Work to be completed: Filter the entries below down to the lines that hold "BRANCO".
____ Given records
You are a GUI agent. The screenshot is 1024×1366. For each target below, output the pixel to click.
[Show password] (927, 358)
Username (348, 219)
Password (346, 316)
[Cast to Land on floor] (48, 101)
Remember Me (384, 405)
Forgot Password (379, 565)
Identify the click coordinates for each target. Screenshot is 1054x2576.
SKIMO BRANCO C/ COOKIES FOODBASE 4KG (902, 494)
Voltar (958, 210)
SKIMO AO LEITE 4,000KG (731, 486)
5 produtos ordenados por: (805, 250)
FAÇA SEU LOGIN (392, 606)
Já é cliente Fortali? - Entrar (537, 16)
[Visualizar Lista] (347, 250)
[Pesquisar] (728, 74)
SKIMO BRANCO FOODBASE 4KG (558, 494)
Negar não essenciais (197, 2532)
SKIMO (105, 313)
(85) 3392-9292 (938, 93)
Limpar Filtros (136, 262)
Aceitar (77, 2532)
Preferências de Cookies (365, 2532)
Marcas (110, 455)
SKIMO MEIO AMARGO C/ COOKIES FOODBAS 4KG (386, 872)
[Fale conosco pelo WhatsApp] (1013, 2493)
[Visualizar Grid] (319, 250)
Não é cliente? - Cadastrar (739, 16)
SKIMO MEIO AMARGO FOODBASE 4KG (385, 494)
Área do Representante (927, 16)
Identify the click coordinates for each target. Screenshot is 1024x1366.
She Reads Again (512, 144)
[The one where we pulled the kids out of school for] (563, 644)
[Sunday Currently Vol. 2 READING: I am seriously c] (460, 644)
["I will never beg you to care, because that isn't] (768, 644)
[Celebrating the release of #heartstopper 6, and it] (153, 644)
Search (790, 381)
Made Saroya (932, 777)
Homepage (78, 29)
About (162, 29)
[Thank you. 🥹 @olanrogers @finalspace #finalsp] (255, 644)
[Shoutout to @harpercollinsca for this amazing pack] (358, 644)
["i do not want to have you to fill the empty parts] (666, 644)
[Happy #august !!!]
________
Finished task:
SKIMO BRANCO C/ COOKIES FOODBASE 4KG (902, 494)
SKIMO BRANCO FOODBASE 4KG (558, 494)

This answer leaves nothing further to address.